如今之際,我倒是突然羨慕那母親了,她雖殘疾,卻女兒伴膝,來日寂寞孤寡,陪她促膝長談之人也是有的。

有醫生傳來聲音,“致命傷是嬰兒頭部,可惜了。”

我心口疼得窒息,有眼淚滑落,落入兩鬢之間。

努力睜開眼睛,被頭頂的燈光刺疼生疼,我掙紮了幾次,開口道,“醫生,我看看孩子!”

發現我醒來,那醫生微愣,頓了頓,走到我身邊。

見他手中捧著一團血肉模糊的肉團,便不出什麼,我哽咽,未開口,便已失聲疼苦了出來。

那醫生張了張口,出聲安慰,半響卻是一個字沒說出來。

疼極心口,竟是吐了血。

畢竟是我的孩子,怎能不疼?

.....

病房裏,我醒來時,已經不再手術台了,見身邊守著的人是嚴家兩位老人。

嚴恒和其妻子秦氏。

兩個老人已經過了半百,見我醒來,眉色暖了幾分,秦氏向來溫和,看向我道,“醒了,要喝水麼?”

我搖頭,低聲道了句謝謝。

嚴恒歎息,想來孩子的事情,他們都是知道了。

不見嚴牧深和嚴牧函,我沒問,隻是盯著頭頂的天花板看。

秦氏開了口,大概都是女人,見我這般,她多少有點惻隱之心,拉著我道,“唐言,別太難受,孩子以後還會有的,養好了身子,以後慢慢來。”

我淺笑,不願意多說。

沉默半響,倒是主動開了口,道,“嚴....牧深呢?”畢竟是他父母,我總不能直呼其名。

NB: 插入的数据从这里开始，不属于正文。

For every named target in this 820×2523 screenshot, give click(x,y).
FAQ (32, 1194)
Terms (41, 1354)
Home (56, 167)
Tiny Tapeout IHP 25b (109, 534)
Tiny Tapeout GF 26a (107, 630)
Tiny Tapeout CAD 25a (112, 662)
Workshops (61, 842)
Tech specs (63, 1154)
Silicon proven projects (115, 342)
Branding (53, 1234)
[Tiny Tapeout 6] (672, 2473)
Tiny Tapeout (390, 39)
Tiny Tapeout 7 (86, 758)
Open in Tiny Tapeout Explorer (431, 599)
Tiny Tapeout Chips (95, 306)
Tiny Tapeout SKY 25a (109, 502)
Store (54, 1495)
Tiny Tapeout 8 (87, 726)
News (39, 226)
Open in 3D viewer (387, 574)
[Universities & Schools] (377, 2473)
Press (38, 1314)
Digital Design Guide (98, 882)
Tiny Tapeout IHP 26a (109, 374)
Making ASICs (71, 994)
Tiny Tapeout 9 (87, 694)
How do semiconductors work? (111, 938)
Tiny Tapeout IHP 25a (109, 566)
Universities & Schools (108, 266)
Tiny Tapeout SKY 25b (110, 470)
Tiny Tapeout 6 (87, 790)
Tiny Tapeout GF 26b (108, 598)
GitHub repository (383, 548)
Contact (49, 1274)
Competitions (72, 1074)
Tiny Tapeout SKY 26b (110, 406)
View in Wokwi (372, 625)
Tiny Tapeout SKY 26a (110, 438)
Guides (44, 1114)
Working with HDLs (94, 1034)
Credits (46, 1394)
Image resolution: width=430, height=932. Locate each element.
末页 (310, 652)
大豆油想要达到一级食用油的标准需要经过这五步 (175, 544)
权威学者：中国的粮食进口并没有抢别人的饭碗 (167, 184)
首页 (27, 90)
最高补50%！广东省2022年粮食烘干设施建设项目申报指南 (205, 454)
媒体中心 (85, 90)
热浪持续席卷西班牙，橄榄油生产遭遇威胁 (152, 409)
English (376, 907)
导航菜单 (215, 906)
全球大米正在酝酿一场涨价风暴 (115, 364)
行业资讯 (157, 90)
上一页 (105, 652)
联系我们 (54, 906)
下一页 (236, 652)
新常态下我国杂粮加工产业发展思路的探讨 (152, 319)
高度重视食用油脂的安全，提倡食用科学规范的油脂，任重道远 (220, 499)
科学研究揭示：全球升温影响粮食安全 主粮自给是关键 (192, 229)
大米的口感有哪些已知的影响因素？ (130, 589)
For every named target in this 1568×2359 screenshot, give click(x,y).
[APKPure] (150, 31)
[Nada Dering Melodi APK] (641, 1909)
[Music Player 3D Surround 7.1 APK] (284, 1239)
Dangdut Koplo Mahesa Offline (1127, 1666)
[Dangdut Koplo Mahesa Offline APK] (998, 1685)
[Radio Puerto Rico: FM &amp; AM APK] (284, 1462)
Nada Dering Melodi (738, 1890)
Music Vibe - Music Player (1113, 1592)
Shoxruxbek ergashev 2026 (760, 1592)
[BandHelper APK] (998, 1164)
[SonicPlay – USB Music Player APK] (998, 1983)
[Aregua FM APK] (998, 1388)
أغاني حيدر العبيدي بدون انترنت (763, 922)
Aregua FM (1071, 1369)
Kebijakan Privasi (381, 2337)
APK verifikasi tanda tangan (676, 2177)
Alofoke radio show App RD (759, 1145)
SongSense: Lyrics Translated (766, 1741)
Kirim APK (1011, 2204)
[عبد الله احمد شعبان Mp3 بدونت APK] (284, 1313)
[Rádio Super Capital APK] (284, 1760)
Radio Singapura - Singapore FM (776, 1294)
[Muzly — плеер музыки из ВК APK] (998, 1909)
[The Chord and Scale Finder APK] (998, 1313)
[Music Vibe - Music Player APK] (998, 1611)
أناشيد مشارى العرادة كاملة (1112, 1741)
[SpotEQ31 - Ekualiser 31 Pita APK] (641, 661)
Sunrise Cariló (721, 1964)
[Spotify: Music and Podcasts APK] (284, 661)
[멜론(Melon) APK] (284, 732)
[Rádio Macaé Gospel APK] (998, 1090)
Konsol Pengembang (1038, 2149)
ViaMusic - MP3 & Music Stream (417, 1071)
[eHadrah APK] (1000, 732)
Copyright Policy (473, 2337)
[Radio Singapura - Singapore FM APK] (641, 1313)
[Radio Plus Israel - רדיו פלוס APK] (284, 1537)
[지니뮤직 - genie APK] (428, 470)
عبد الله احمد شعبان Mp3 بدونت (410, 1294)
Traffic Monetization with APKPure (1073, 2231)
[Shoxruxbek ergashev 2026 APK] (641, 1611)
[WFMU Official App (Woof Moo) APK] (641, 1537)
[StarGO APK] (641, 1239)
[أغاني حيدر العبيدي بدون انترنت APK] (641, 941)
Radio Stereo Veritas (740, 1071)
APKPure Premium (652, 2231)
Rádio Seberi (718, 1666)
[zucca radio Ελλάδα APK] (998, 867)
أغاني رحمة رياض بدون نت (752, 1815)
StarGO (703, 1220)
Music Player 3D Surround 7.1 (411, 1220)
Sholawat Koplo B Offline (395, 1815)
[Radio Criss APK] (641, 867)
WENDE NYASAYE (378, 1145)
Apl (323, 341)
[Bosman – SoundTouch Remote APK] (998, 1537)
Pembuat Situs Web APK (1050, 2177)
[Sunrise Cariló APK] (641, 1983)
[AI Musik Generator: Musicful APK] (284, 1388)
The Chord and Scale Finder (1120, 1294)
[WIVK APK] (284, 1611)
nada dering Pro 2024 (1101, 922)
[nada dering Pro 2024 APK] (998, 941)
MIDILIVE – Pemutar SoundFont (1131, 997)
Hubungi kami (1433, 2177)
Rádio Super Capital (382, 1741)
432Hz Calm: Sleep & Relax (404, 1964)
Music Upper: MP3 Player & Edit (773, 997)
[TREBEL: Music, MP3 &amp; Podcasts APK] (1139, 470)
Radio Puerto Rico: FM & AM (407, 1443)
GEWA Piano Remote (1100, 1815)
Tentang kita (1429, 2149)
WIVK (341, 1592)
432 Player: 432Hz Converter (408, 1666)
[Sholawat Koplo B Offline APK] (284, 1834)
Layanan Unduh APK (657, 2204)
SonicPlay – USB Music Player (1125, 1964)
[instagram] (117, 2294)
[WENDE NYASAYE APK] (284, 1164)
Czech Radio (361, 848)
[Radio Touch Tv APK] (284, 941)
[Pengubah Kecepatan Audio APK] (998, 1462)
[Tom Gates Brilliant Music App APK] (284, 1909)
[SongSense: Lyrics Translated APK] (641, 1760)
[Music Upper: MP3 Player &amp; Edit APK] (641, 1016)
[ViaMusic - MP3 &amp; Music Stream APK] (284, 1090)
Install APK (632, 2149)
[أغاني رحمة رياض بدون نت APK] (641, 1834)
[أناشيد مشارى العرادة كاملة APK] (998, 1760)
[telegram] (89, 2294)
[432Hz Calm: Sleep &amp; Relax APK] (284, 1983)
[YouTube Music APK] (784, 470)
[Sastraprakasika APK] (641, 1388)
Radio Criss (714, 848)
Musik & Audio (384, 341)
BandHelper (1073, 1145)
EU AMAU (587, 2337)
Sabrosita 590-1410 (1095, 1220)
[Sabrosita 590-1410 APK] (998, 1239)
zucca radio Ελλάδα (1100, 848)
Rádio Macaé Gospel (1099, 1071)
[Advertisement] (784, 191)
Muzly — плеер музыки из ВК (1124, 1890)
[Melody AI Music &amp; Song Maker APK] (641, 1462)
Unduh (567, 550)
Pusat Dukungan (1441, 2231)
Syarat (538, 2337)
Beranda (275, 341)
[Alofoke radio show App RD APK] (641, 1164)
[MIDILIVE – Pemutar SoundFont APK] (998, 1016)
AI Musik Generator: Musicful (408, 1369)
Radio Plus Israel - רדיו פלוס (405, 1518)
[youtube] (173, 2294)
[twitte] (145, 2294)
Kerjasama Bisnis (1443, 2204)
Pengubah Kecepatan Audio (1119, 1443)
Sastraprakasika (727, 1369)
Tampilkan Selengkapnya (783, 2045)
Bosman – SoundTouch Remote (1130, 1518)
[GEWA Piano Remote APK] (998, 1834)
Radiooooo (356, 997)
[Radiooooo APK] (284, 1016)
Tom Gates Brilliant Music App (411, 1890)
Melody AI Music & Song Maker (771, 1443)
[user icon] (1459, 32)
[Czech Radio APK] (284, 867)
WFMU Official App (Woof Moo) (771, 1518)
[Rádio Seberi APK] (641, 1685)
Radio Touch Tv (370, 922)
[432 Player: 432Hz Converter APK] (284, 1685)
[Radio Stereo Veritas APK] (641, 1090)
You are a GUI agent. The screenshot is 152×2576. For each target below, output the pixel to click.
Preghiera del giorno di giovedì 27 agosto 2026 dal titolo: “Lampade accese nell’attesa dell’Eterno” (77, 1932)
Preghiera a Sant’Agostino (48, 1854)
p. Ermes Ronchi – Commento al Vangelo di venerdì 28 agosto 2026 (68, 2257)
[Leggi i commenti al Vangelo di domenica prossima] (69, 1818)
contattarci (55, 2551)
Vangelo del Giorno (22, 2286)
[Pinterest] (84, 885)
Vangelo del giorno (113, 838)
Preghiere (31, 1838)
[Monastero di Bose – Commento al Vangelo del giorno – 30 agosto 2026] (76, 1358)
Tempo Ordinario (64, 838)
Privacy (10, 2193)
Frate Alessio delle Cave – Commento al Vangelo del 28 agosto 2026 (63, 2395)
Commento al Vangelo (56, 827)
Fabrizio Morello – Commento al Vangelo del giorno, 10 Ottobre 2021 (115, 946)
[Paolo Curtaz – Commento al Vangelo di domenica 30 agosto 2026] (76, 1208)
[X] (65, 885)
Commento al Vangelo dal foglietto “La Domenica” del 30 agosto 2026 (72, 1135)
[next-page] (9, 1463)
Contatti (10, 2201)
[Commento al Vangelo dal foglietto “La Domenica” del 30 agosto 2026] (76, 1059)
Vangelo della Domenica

這次倒是嚴恒出聲道,“集團裏有些事,需要他們兄弟處理。”

秦氏接話,道,“你別多想,牧深擔心你在醫院裏不適應,特意叫了我們過來瞧著,想著他等會就來了。”

我沒多說了,微微點頭,疲憊的閉著眼睛。

嚴牧深倒卻是如同秦氏所說,我醒來沒多久,就趕來醫院了。

畢竟是夫妻之間的事,嚴恒和秦氏不好多說,見他來了,嚴恒老臉不悅,倒是秦氏,低聲和他交代了幾句。

隨後兩個老人便離開了。

三伏天已過,溫度適宜,偶有微風拂過,格外兩爽,我靠在床上,沒有刻意冷著臉,隻是心口疼得厲害。

若是要笑,怕也笑不出來。

未曾看向他,我怕怨恨吞噬了我,所以閉著眼睛假夢。